Red cabbage is an entirely safe vegetable to eat. It has many health benefits. However, there is still one condition where I recommend you stay away from red cabbage, and this condition is called hypo-thyroids. This, in short, is a condition where your thyroid gland doesn’t produce enough hormones.

But enough with the hard medical stuff. Next, you might be interested to know if red cabbage is safe to consume when you have some common medical condition. So, let’s move on!

Pregnant And Breastfeeding Women

Veggies like red cabbage are always beneficial for pregnant and breastfeeding women. But I would be grateful if you would use the same precautions with red cabbage as you should with all the other cabbages.

These precautions include avoiding pre-cut cabbages at the supermarket and only buying healthy-looking cabbage heads. Plus, it would be best to wash the cabbages before eating them because of the remaining pesticides. You could also buy or even grow organic red cabbages in your home garden! This way, you can ensure that they don’t contain any harmful pesticides.

So, yes, it’s completely safe to eat (in moderation, of course), and to get as many nutrients from it, eat it while it’s still raw.


Once your children can start to eat solid foods, you can introduce this great nutrient powerhouse to them. One of the reasons I called it a “nutrient powerhouse” is that it strengthens your kids’ bones and boosts their immune system.

But if you have a small child, I advise you to cook them before feeding them to your baby because it’s a lot easier to eat them when they’re soft.

People With Allergies

Even though red cabbage is a magnificent plant, not everyone can eat it.
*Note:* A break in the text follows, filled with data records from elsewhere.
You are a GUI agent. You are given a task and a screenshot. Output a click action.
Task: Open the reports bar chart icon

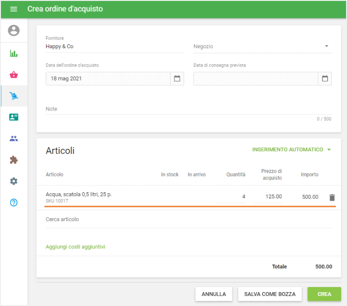coord(14,53)

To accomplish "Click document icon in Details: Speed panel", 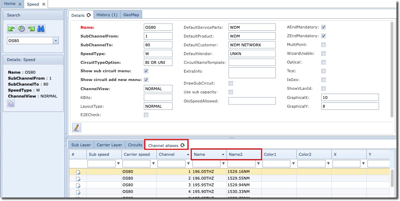I will tap(11, 103).
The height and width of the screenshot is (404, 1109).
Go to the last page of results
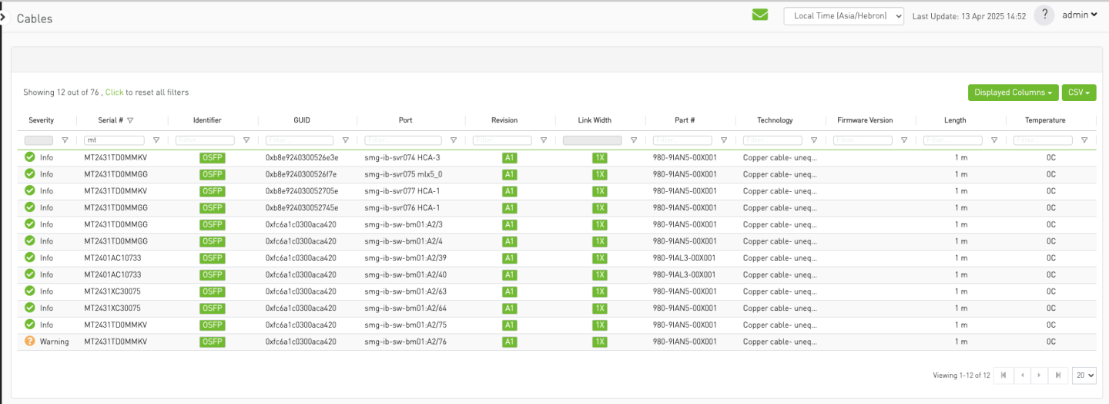coord(1059,375)
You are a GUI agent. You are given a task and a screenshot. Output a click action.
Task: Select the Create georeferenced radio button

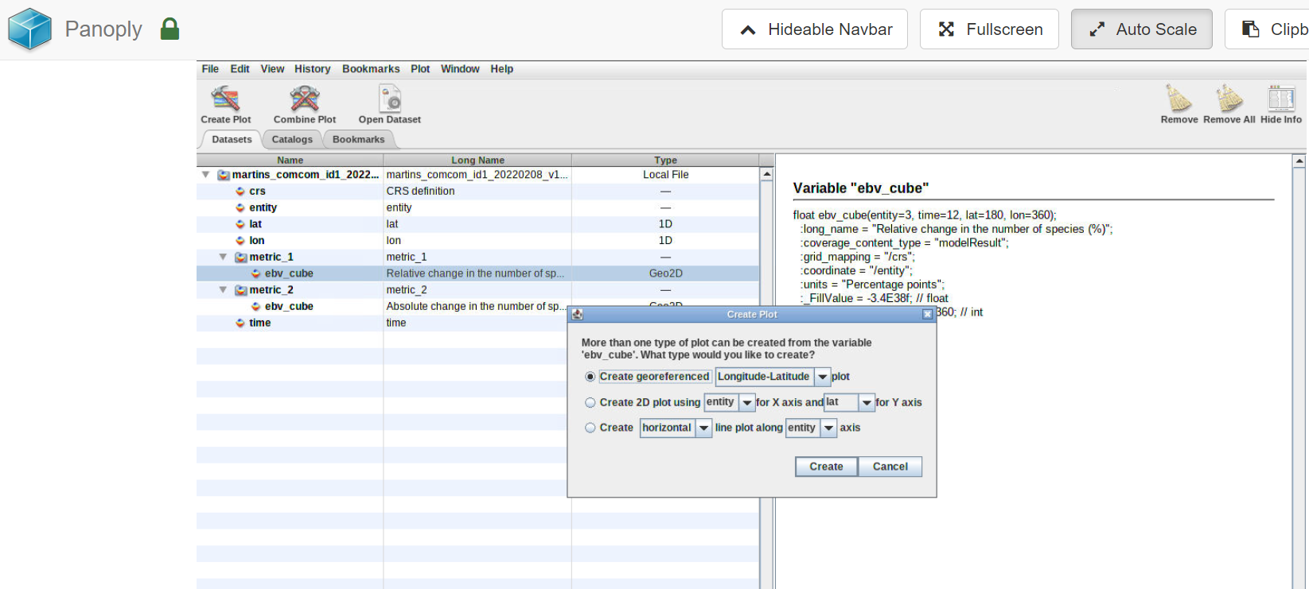(x=590, y=377)
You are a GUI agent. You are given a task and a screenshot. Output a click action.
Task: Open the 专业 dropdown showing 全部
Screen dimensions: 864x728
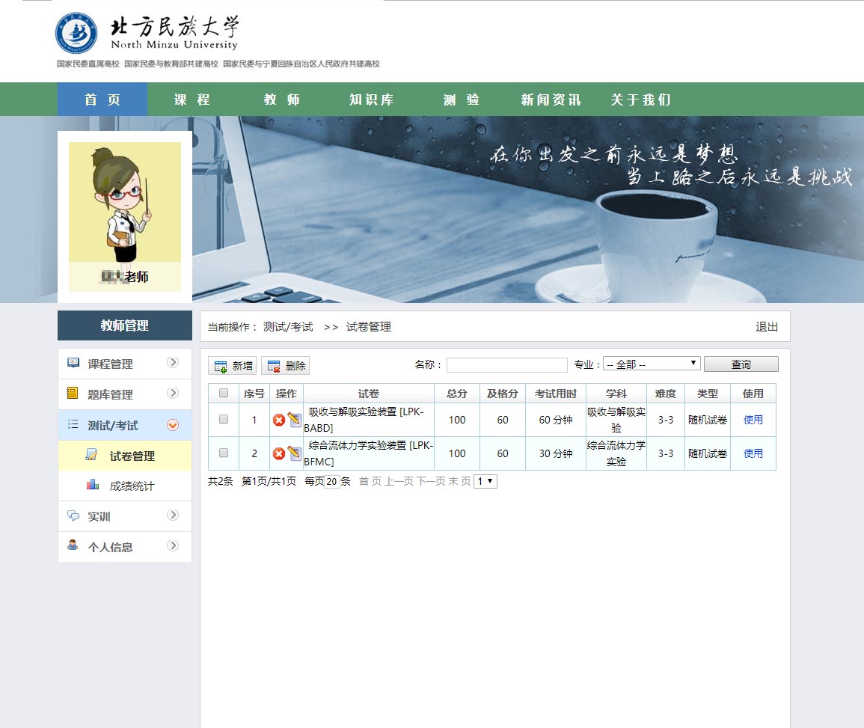click(651, 364)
In addition, some people can be allergic to it, although an allergy to this plant isn’t that common.

So, if you experience symptoms like an itching mouth or tongue, runny nose, or start sneezing, there is a big chance that you are allergic to red cabbage. And there is a high possibility that you’re allergic to other cabbages as well.

Some other plants you should be cautious with include beetroot, celery, aubergine, and even peppers.

People With Diabetes

Red cabbage is one of the low starch plants, making it a great addition to your diet if you have diabetes. If cabbages don’t excite you, there are other plants for people with diabetes like broccoli, spinach, and bitter gourd, to name a few.


Red cabbage is entirely safe for your pets, but only feed it in moderate amounts like every other food as well. This is because too much of it can cause gas or suppress the thyroid gland’s functioning, not good.